Well, right now, both parties are pushing for increased sub-contracting of Medicare to HMOs, even though HMOs have thus far increased Medicare costs by $2 billion per year. Both parties are saying we're going to get more efficiency and the savings we need in Medicare by contracting to HMOs, even though their own data people are telling them that we're increasing costs by doing that.

The Democrats, for the first time since the Truman administration, did not put national health insurance into the Democratic platform in 1996. We had a protest at the Democratic convention about that. The platform called for universal coverage, but not for national health insurance, which has been in the platform since 1948.

We think that the Democrats were basically giving business a signal that investment was safe in the health care sector (that it wasn't going to be nationalized.) The Republicans were always ready to guarantee health care investments.

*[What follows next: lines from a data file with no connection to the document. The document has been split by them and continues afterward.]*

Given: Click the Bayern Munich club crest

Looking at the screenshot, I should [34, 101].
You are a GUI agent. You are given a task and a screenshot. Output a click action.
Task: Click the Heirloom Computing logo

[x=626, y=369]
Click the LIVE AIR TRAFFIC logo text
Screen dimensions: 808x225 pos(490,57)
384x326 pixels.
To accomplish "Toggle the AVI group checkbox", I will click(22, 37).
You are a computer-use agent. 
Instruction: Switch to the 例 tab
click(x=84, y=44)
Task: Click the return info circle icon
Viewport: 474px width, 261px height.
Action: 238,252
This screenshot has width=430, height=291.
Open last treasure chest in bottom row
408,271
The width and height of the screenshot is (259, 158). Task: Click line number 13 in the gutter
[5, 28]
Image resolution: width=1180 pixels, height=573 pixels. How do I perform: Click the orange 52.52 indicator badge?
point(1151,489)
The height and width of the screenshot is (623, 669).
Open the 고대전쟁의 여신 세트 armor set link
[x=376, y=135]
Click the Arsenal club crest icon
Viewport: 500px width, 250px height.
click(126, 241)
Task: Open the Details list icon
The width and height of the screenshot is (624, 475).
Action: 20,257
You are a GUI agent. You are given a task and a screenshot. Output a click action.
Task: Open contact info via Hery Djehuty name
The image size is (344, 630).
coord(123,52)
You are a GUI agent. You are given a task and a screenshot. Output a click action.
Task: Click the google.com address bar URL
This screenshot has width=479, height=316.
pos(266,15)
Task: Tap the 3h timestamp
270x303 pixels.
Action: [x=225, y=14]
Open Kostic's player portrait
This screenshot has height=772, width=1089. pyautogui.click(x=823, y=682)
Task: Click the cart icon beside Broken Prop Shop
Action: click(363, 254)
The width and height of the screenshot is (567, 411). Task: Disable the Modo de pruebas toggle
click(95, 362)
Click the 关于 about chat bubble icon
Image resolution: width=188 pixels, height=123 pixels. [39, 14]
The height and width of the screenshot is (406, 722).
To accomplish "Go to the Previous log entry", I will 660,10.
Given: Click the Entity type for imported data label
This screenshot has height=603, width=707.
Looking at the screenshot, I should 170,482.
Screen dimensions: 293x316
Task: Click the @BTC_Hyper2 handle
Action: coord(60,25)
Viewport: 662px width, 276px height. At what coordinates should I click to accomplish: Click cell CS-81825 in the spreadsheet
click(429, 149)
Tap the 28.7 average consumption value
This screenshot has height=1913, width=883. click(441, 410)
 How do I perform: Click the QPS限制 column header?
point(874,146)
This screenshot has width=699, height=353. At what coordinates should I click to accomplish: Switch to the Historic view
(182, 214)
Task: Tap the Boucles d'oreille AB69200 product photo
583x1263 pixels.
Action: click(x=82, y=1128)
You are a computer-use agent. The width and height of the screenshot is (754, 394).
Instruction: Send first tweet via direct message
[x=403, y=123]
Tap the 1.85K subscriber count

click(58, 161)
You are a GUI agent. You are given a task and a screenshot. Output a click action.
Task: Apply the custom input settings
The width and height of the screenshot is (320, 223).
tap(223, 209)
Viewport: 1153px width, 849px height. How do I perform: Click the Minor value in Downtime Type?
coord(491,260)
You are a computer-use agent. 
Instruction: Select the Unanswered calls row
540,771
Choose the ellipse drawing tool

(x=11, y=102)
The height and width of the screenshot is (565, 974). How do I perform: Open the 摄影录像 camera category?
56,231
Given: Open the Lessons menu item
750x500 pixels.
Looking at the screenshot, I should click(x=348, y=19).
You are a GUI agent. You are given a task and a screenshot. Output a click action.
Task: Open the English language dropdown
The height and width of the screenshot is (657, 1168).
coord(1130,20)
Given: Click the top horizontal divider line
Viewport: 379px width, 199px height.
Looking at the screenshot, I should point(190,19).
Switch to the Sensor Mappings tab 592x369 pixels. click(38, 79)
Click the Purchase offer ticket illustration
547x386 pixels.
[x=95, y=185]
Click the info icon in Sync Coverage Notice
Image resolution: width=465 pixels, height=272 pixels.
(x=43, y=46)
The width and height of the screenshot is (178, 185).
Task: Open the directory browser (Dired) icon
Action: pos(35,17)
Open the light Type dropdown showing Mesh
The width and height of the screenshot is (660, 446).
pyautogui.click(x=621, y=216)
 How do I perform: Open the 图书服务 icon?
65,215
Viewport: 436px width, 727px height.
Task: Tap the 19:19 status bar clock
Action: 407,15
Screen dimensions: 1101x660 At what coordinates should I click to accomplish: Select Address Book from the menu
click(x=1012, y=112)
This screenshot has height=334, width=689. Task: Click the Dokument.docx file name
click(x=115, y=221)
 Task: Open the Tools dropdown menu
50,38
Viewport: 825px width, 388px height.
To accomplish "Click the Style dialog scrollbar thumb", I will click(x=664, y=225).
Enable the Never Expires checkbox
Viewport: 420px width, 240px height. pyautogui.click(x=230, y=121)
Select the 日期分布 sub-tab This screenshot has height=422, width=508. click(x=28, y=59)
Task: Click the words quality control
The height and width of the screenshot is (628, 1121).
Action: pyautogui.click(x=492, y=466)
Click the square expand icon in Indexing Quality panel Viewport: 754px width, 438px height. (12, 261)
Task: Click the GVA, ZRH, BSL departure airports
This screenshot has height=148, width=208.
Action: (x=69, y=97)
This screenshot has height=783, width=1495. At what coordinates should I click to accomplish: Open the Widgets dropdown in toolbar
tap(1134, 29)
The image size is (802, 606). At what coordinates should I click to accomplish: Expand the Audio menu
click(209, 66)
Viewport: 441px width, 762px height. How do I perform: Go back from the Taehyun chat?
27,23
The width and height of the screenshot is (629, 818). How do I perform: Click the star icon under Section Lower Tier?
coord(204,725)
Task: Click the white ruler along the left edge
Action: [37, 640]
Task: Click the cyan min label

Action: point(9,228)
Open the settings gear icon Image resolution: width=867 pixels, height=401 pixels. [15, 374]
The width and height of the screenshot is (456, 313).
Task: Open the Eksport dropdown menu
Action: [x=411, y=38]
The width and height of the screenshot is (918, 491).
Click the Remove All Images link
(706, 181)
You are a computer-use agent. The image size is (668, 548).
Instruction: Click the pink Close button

What about the Kennedy-Hatch Act, which is supposed to provide health insurance to some of the children who don't have it?

That's supposed to be the great savior of the period, but in reality the proposal is structured as a subsidy, basically, to private employers. According to the Congressional Budget Office, the bill would only cover between 500,000 and a million kids, which is about the rate that the uninsured have been increasing each year. So if this thing is passed, all it would do is make sure there was no increase in the number of uninsured for one year, and then the numbers would start going up again. And they're going to spend between $16 and $24 billion to do that.

The reason it's so expensive is that most of that money is just replacing coverage that private employers are currently giving with public funds - so it's basically a subsidy to employers.

What do you think are the prospects for rebuilding a movement for a publicly controlled health care system in this country?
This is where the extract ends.